>>>
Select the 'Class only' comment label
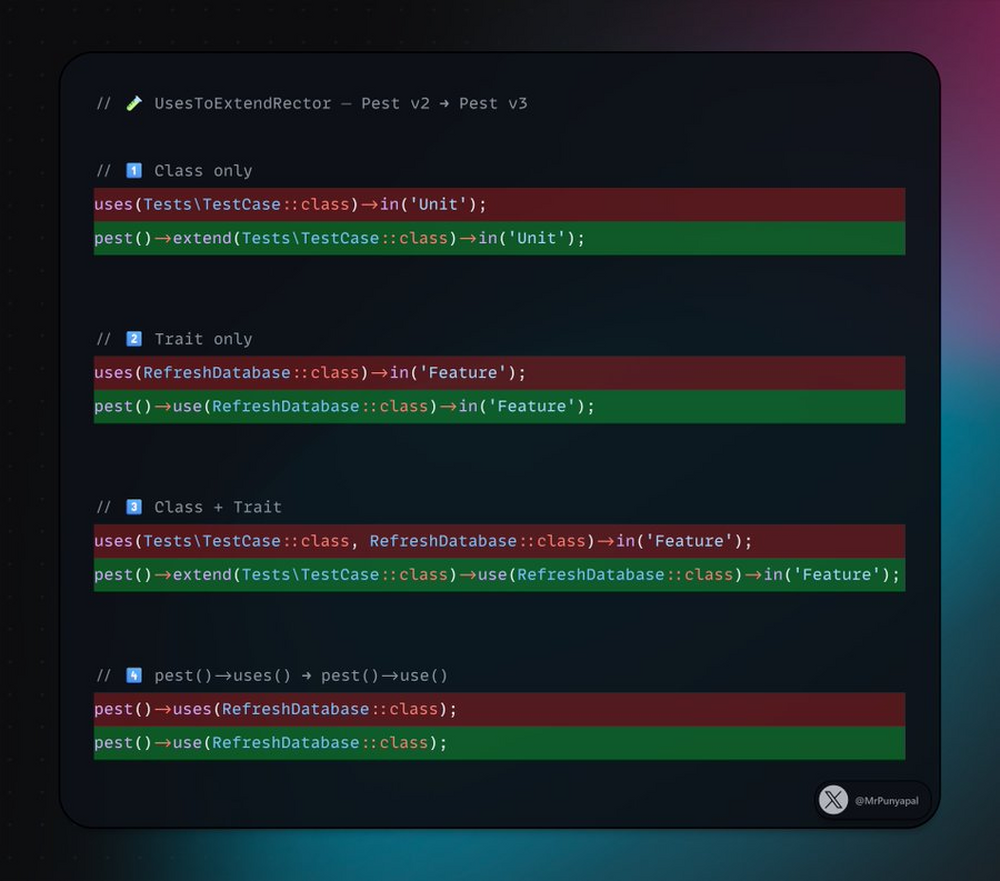The width and height of the screenshot is (1000, 881). tap(203, 171)
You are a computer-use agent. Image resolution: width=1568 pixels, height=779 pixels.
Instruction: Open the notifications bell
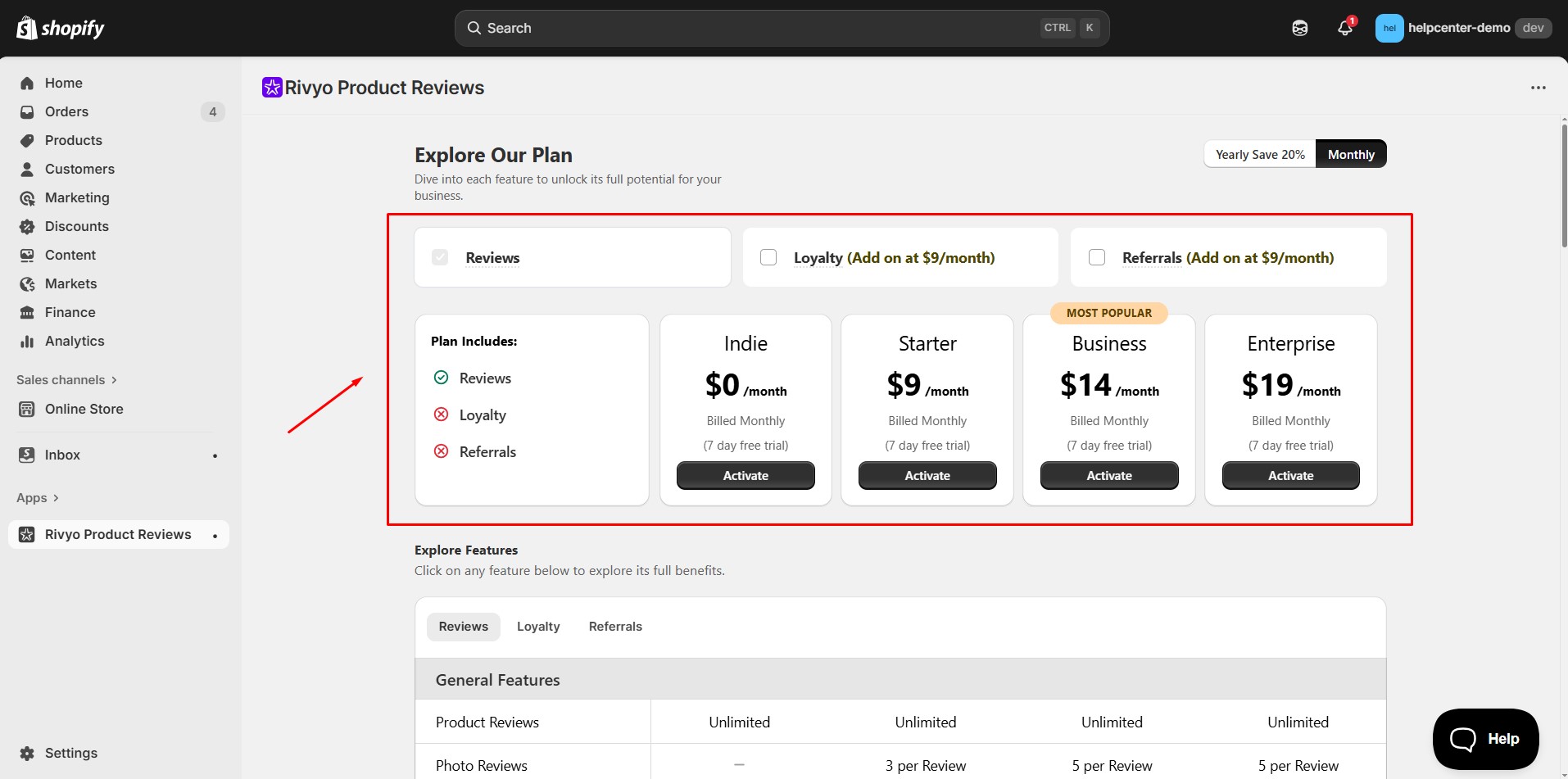[x=1344, y=29]
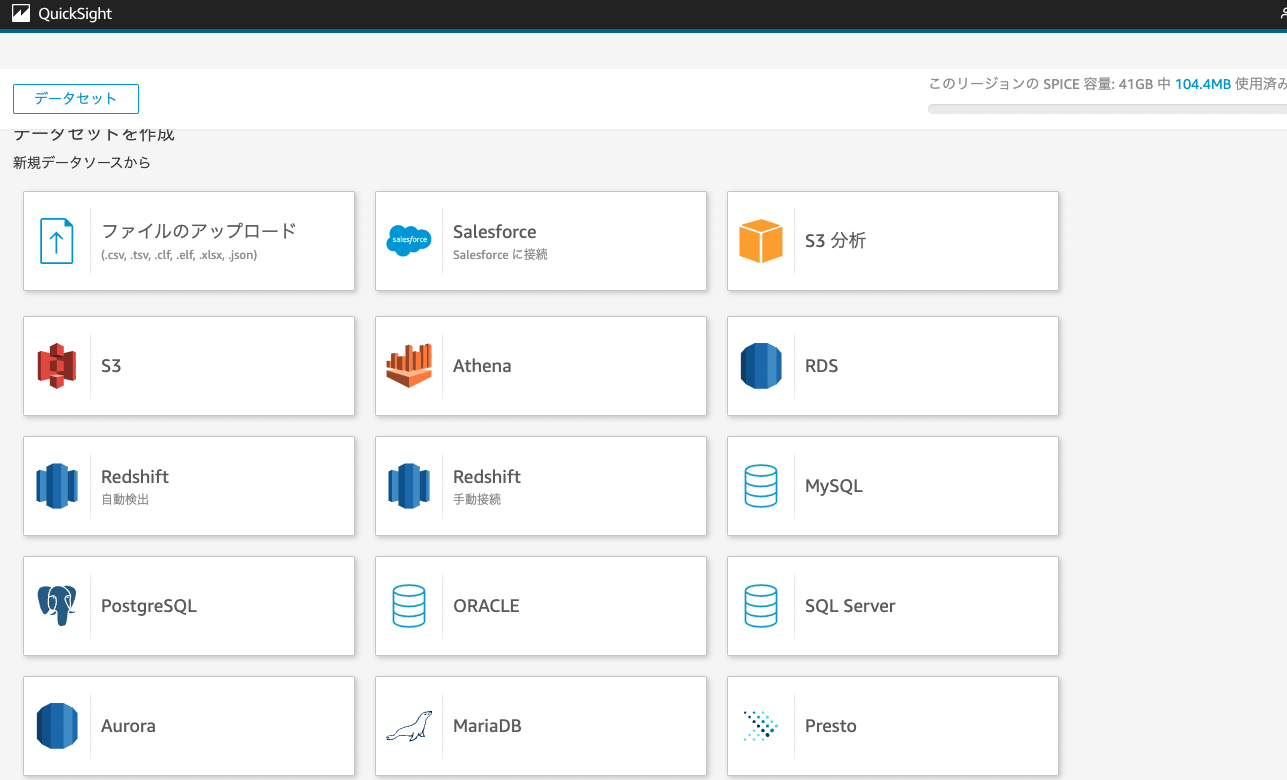Select the S3 data source icon

point(57,365)
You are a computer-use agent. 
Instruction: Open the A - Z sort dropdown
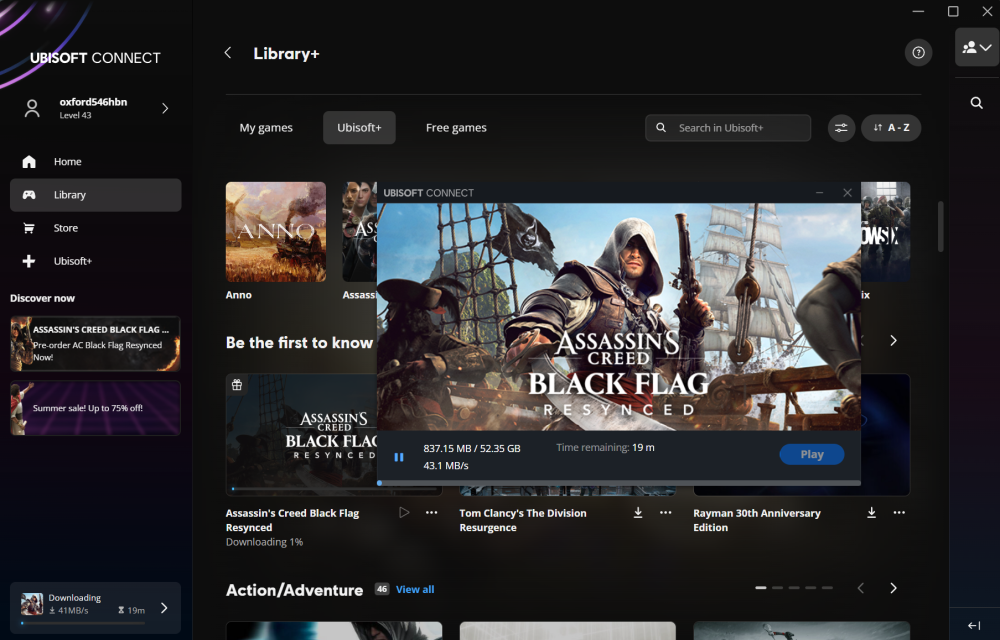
<<<
What you need to do >>
Will you repeat the material above, but only from the line containing "You are a computer-use agent. Image" through its last line, exactly and without the pictures?

Answer section >>
You are a computer-use agent. Image resolution: width=1568 pixels, height=779 pixels.
Instruction: Open the notifications bell
[x=1344, y=29]
Select the S3 data source icon

point(57,365)
You are a computer-use agent. 
Instruction: Open the A - Z sort dropdown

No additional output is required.